しかし――。母はとうに亡く、恋人が死に、父である自分が、あるいは乳母が死んだら、だれがアイリスを覚えていてやれるのか。それに、ゲルバルドはこの領地と領民を愛していた。あの腐った貴族にこの領地が接収でもされたら、それこそ耐え難い。
「頼む」
ゲルバルドはメイドに頭を垂れた。
「生きて、あの子のことを覚えていてやってくれないか……」
老いた瞳から涙が落ちた。
「頼む、わたしから、これ以上何も奪わんでくれ……」
「勝手に小屋を使ってしまったこと、どうかお許しください」
少女が謝罪して、小屋を出て行こうとしている。男の腕を自らの肩にかけ、立ち上がろうとするが、何度やっても上手くいかない。やせた男は、思ったよりずっと年が若そうだった。粗末な衣服を身につけた少年。一方、少女の衣服は、質素ながらも質がよさそうだ。
「貸してみろ」
ゲルバルドは、少年の腕を肩にかけ、立たせた。アイリスのことは、思い出したくはない。だが、なかったことにはできない。あの領民の男――ジャニスといったか、彼のことも。
「だめだ、あのひとを」
焦点が合わない目をして、少年がつぶやく。
「あの」
少女がおずおずと声をかける。振り返ると、大きな瞳に戸惑いをあらわにしてゲルバルドを見つめていた。
「あとでお前も連れて行く。ここで待っていろ」
少年を運びながら、ゲルバルドは考えを巡らせる。
――北の塔はほとんど使っていない。世話をさせるのはマデリンがいいだろう。ただ、ほかの使用人にはあまり知られないほうがいい。

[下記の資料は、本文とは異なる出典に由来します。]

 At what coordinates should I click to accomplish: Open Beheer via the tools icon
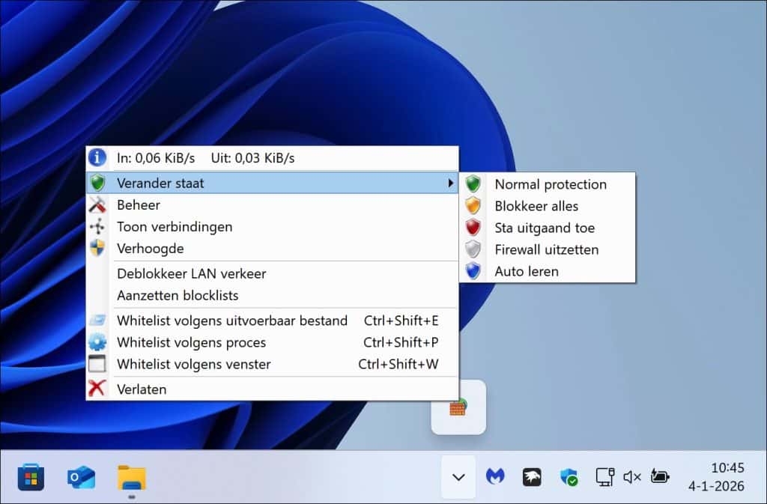click(x=97, y=204)

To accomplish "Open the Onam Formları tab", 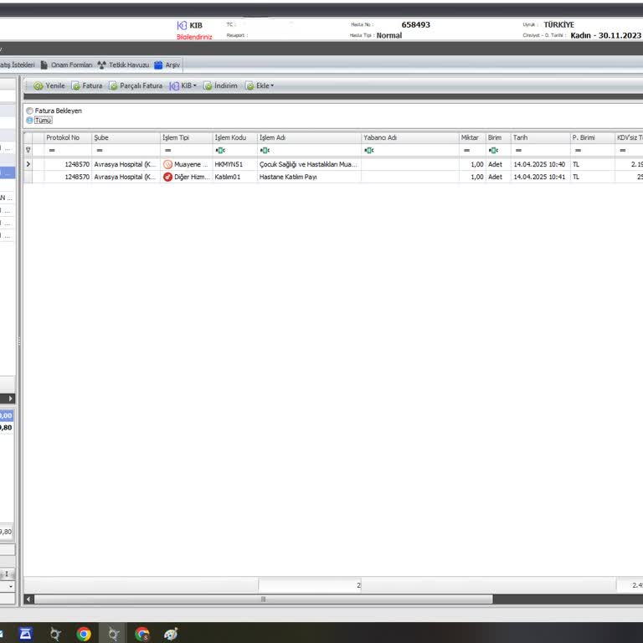I will (67, 64).
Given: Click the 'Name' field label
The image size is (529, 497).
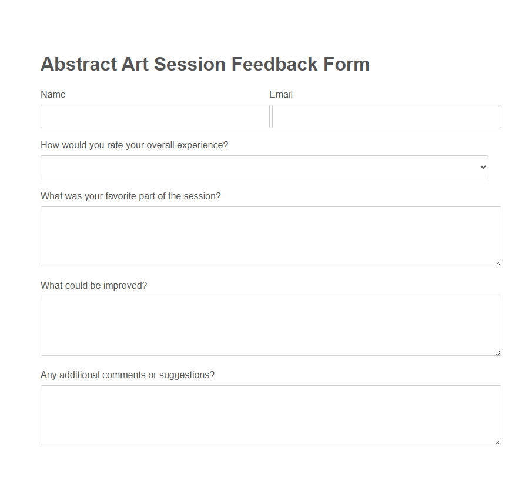Looking at the screenshot, I should pyautogui.click(x=53, y=94).

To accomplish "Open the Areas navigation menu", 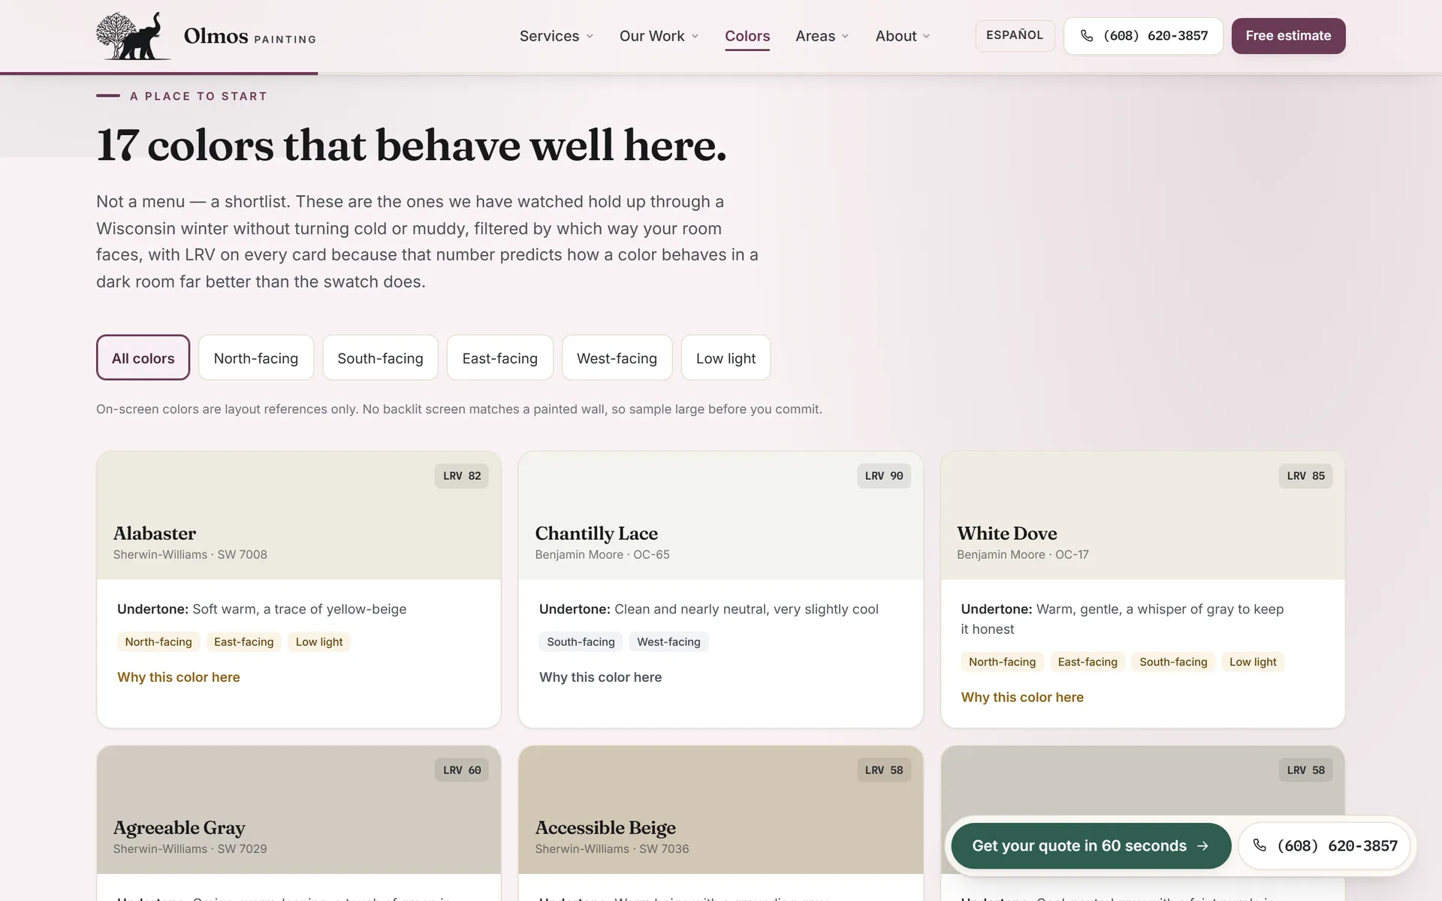I will (x=822, y=36).
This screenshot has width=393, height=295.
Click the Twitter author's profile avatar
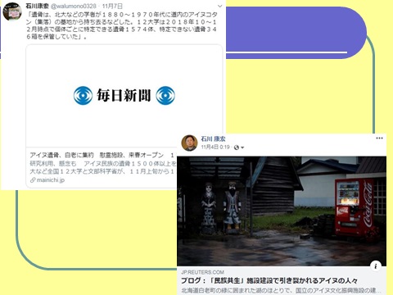point(12,11)
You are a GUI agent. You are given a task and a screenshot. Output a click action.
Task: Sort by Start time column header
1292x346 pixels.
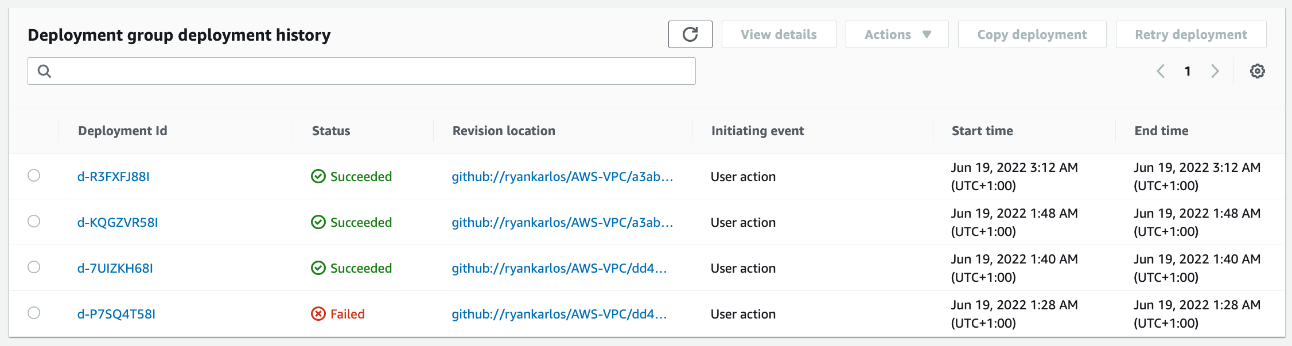click(x=982, y=131)
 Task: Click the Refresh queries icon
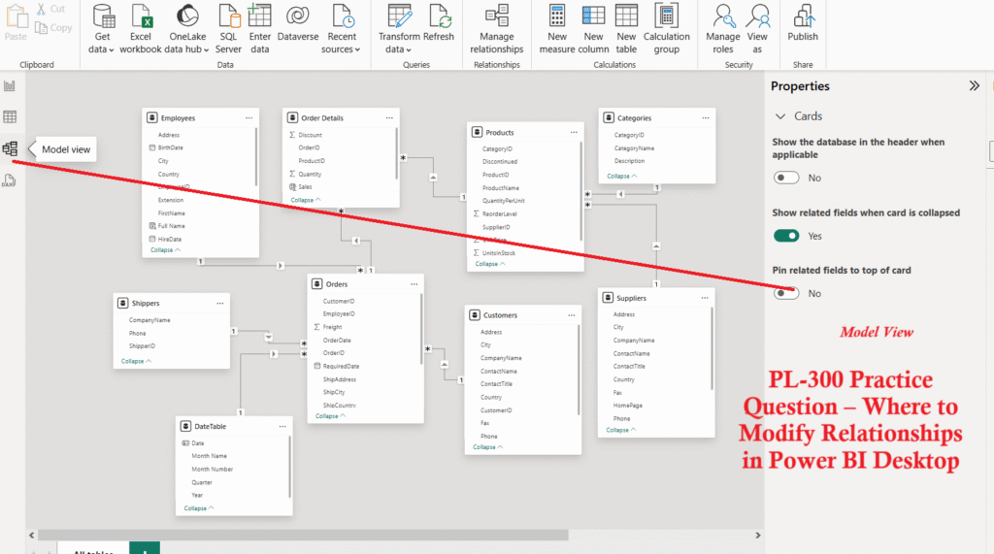(x=440, y=16)
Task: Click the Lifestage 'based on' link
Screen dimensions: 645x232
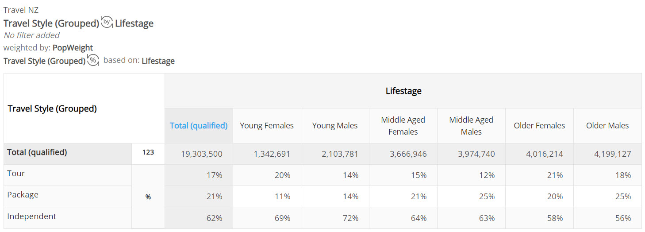Action: (158, 61)
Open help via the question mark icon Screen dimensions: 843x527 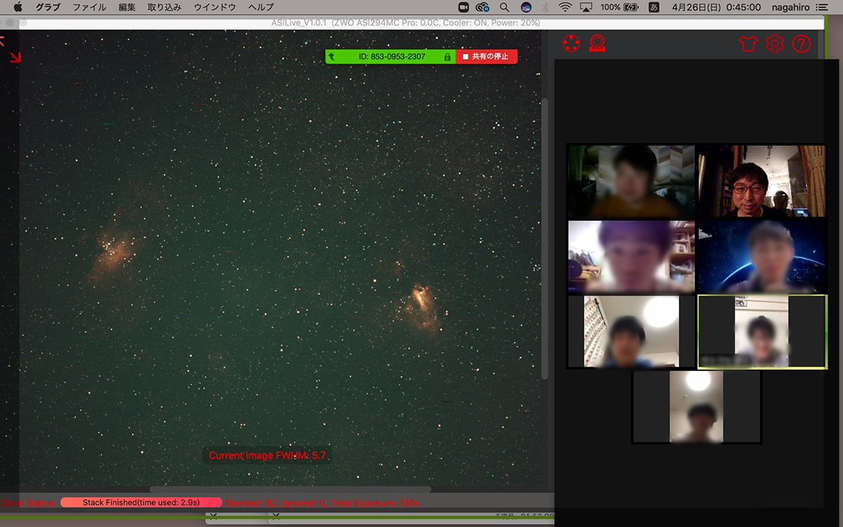click(x=801, y=43)
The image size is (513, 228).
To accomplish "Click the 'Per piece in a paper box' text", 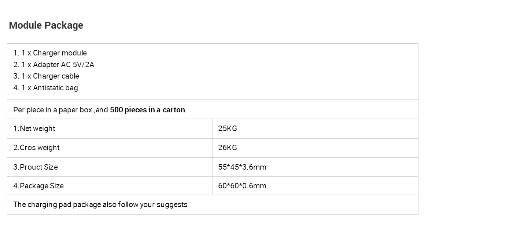I will [x=52, y=110].
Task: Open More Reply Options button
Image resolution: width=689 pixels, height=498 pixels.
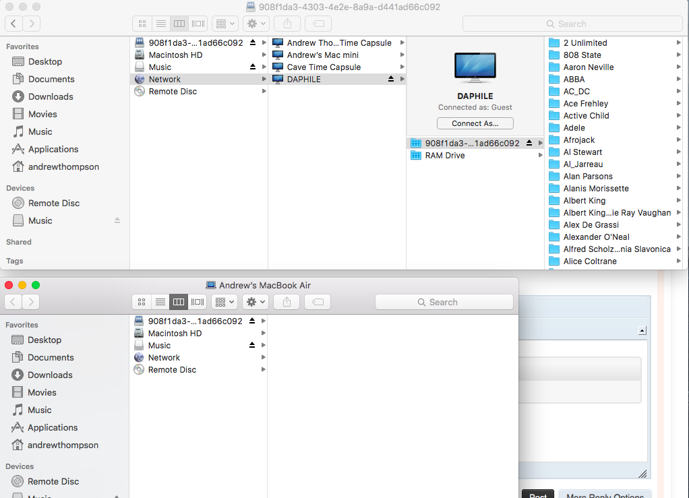Action: pos(604,495)
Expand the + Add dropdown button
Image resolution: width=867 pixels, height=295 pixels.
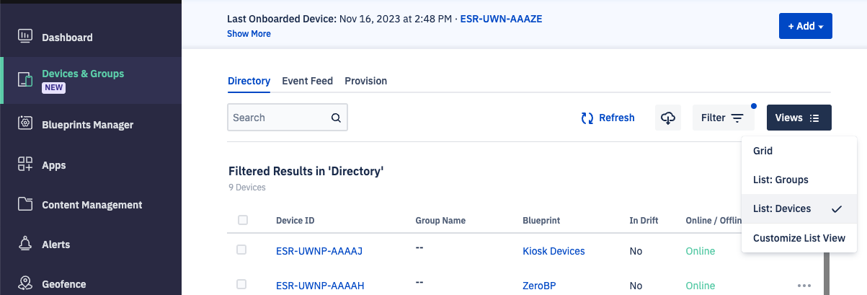tap(806, 26)
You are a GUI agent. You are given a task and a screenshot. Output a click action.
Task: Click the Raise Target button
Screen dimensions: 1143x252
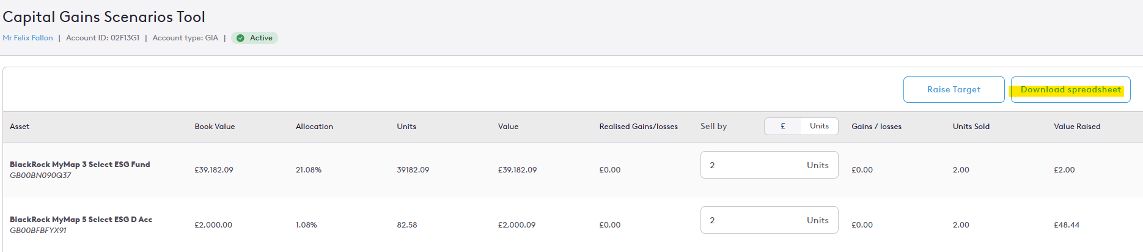[954, 89]

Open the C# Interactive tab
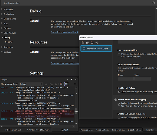click(x=39, y=130)
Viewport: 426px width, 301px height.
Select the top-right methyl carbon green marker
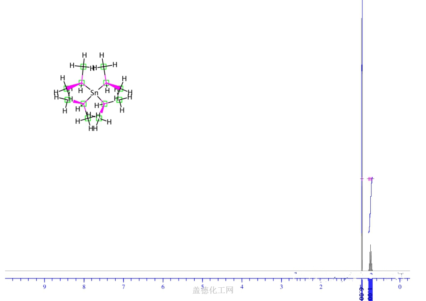104,66
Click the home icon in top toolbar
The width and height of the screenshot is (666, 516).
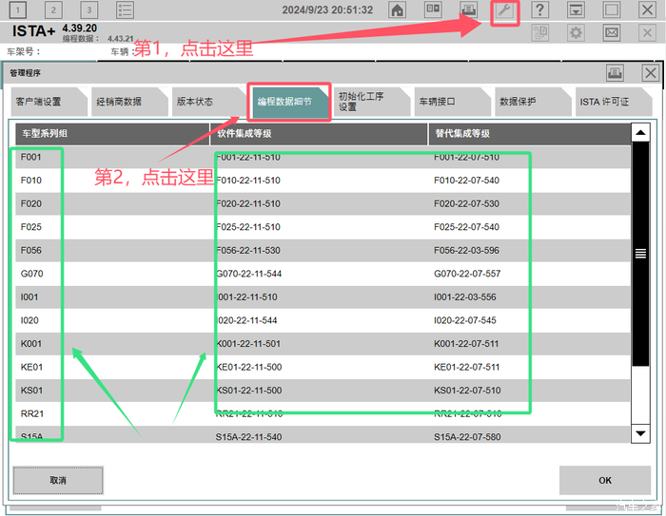pos(398,10)
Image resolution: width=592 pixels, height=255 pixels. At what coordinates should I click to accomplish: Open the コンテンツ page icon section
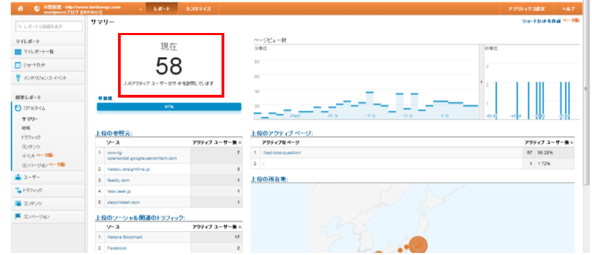point(18,203)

ふたりの素性はわからない。あの貴族と関係があるのかどうかも。しかし、ゲルバルドには確信があった。
――これは自分がやるべきことだ。
小柄で痩せているとはいえ、脱力した少年は、思いのほか重い。その体をなかば引きずりながら斜面を登るのは、老骨に鞭打つ、ということばがふさわしい。マーヴィンが鼻をならし、心配そうに見上げながらついてくる。
「たのむ、俺じゃなくて、あのひとを」
少年がうわごとのように言う。ふと足を止めて、少年の顔を見る。顔は腫れあがって輪郭がわからないが、黒い髪と肌の色からいって、移民なのだろう。あの少女は“庭師さん”と呼んでいた。このあたりで庭師を雇えそうな屋敷といえば、ロマノフスカヤ家か、それともあの忌まわしい貴族の家か。
「安心しろ」
少年の腕を、もう一度肩にかけ直す。
「今度は守ってやる。必ずだ」
ゲルバルドは顔をしかめ、斜面をまた一歩、一歩とのぼっていく。